→ What to work on: Starting with the line where "You are a computer-use agent." appears, print every line through the end of the entries below exactly as it stands, and leave out the pictures.

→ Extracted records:
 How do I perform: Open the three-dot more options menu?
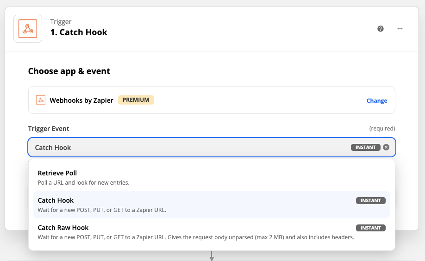tap(400, 29)
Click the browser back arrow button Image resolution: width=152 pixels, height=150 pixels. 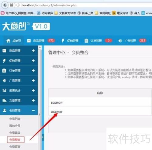[x=5, y=5]

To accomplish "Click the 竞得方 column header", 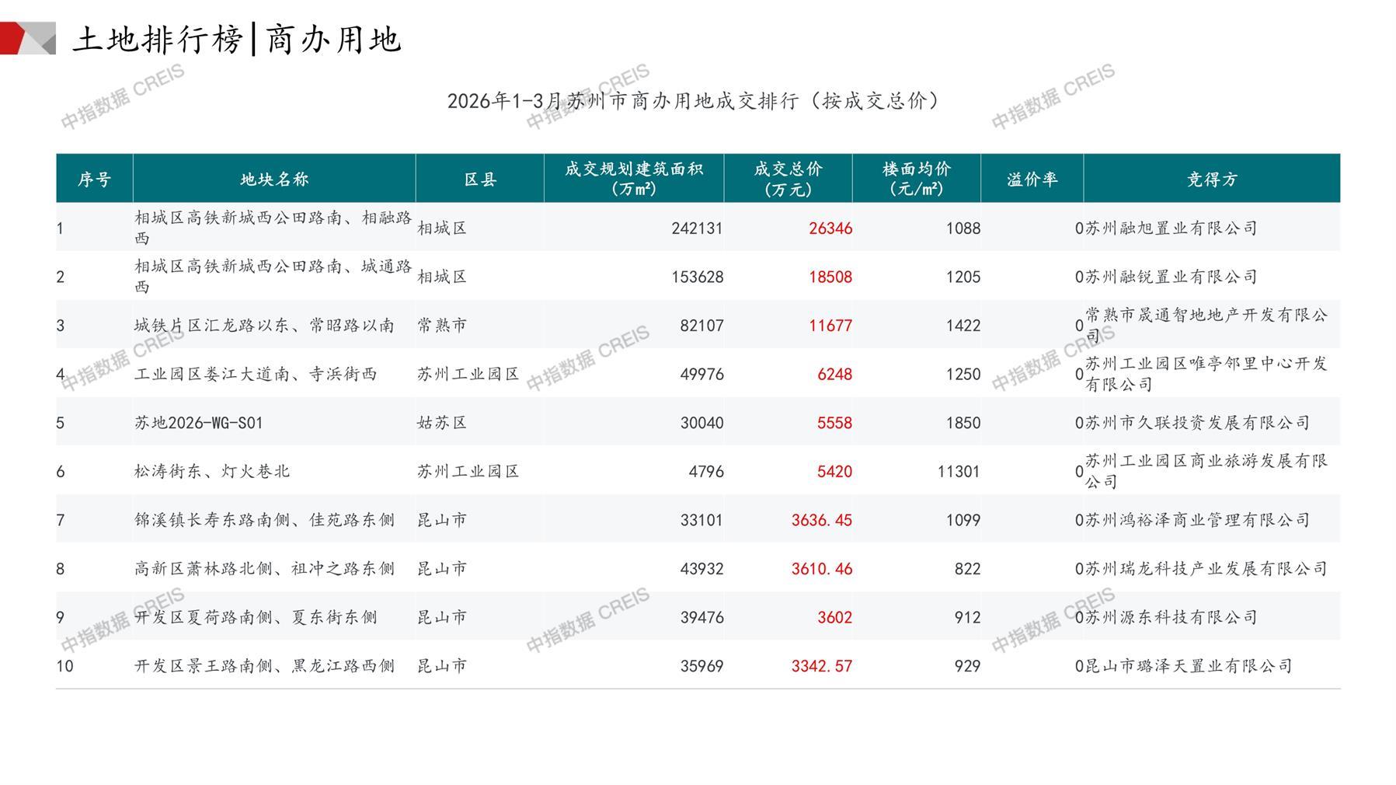I will click(1212, 180).
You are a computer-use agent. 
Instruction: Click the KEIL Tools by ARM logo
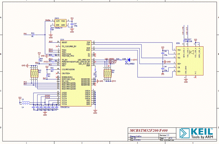(x=196, y=133)
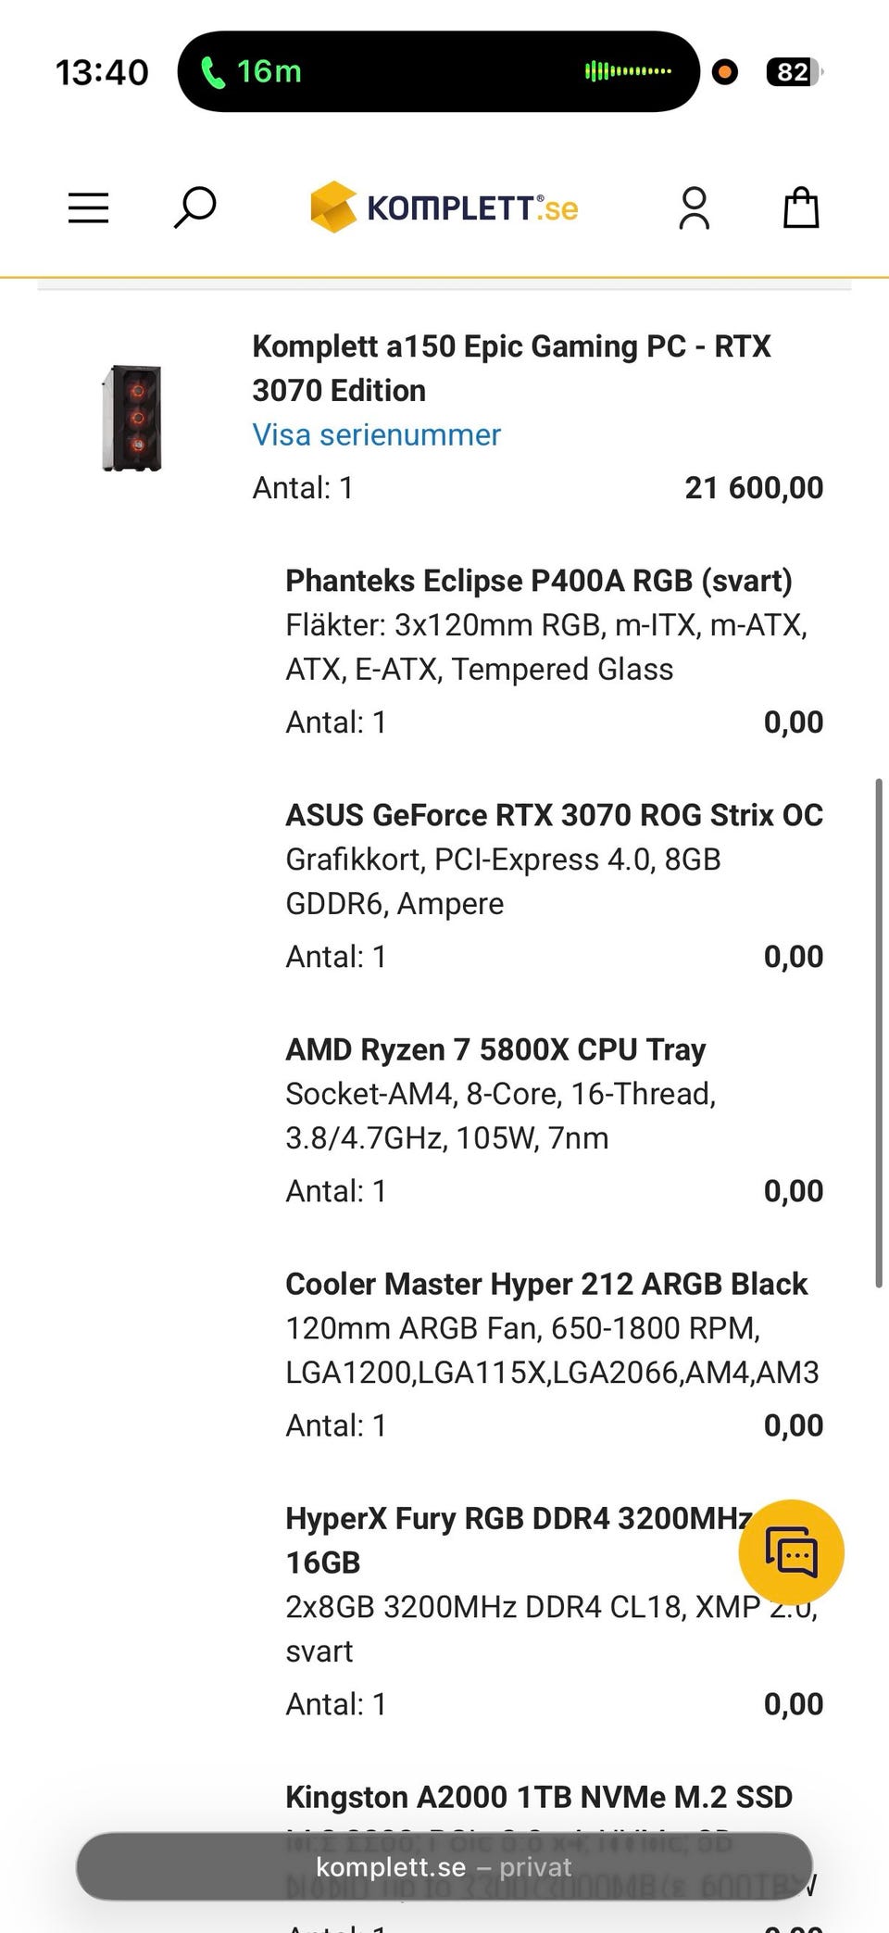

→ Response for this exercise:
You are a computer-use agent. 
Instruction: Click the KEIL Tools by ARM logo
(x=196, y=133)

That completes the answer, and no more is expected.